Kang and his fellow researchers wanted to see if they could train artificial intelligence to do what I had just done – use sound to conjure an accurate image of a specific place.

“We are curious whether we can integrate AI, or use AI, to understand our human experiences, especially those subjective experiences,” he said.

To figure this out, the researchers paired still images from videos with an audio clip from the same videos and used that to train an AI model to associate certain sounds with certain places. And it worked. The AI model translated the audio data into images that were similar to the original ones.

To further check the accuracy of the results, the researchers asked people to match audio clips to their corresponding AI-generated images. The participants correctly matched the sounds and images 80% of the time, which Kang said is pretty high. But, he added, there are still some inaccuracies in the AI-generated images.

“If you look at this carefully, there are still some blurred regions, or blurred pixels,” he said.

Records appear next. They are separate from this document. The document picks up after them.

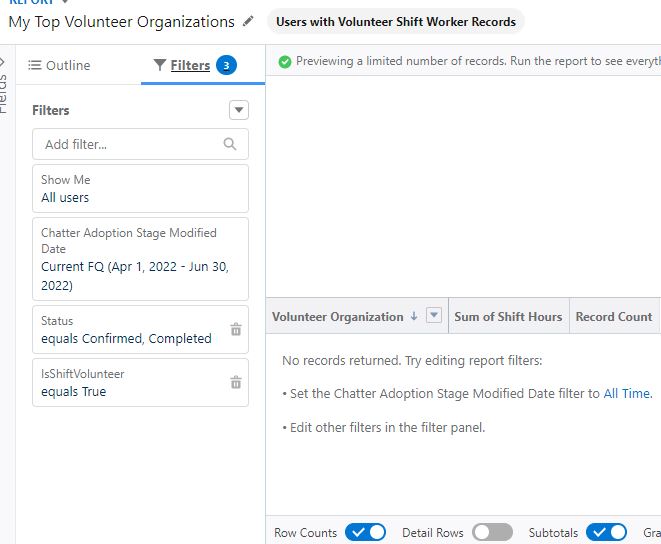Open the Filters options dropdown arrow
Viewport: 661px width, 544px height.
coord(238,110)
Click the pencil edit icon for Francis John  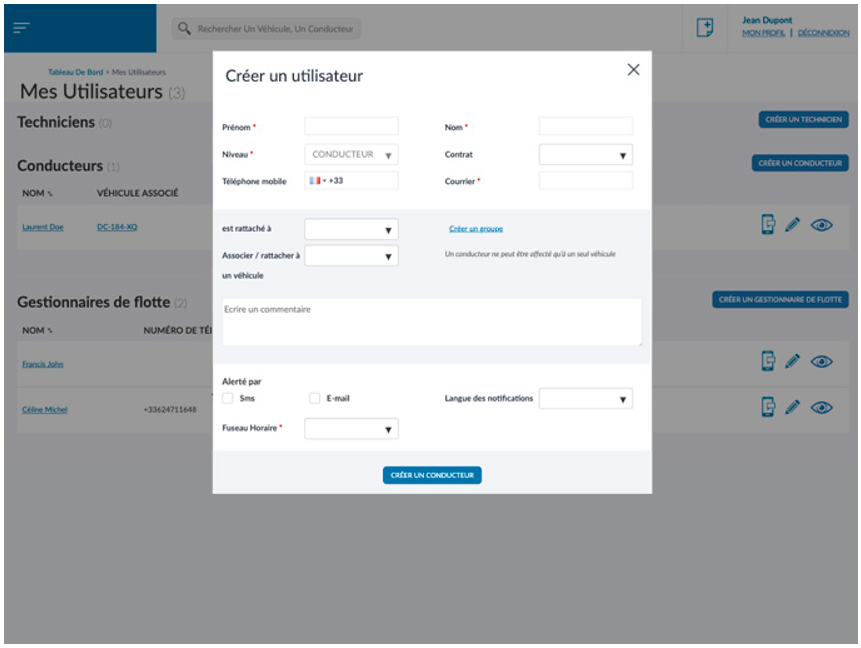(793, 362)
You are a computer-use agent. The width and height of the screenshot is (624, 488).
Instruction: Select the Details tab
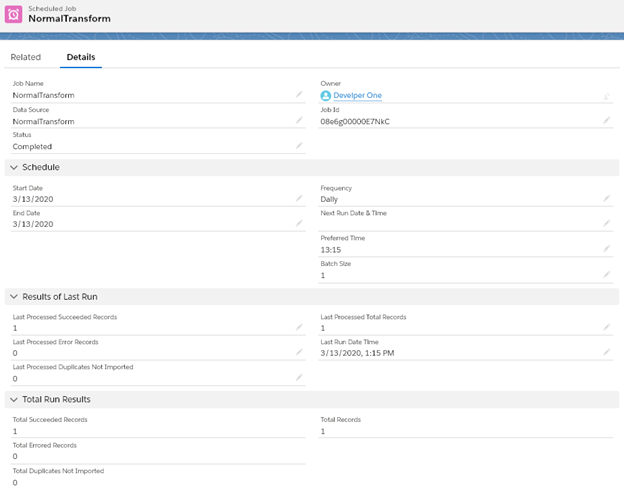(x=81, y=57)
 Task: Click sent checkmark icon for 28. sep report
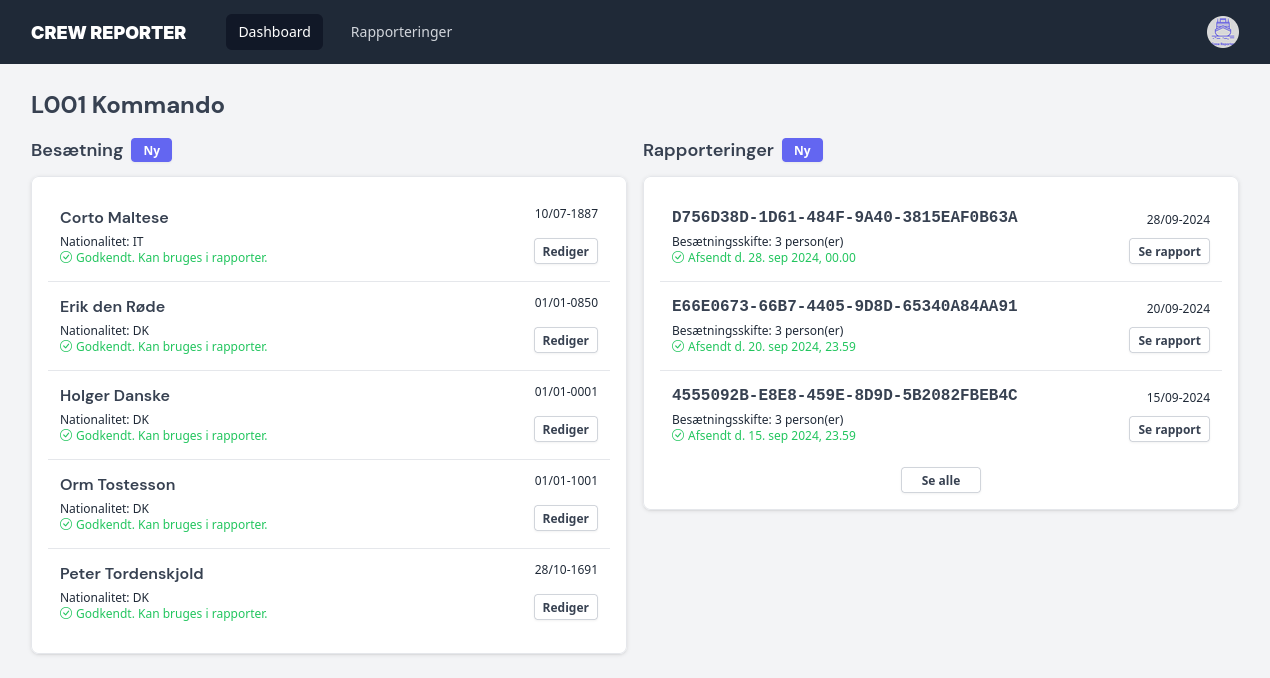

The results of Kang’s research is published in the journal Computers, Environment and Urban Systems. He and his fellow researchers said their research is significant for a few reasons. For one thing, it adds to existing research about how we develop a sense of place through both auditory and visual perceptions, which he said are often studied separately. Secondly, they came up with a new way to turn soundscapes into images.

Kang said this research also has practical applications.

“For instance, one application could be to understand our soundscape environment to reduce noise,” he said. “Noise is one key factor in urban planning.”

The AI-created image at right was generated using sound from a video posted on YouTube. The image at left is the original scene from the video.

Kang said the research could also be used to develop more multisensory experiences so that when you go to a museum, you’re not just looking at art but you may also hear audio associated with it. In fact, they are working on another algorithm that uses images to create sounds.

While the results of the study have practical applications, there is also a more existential one.

“We hope that AI can advance our understanding of ourselves,” Kang said.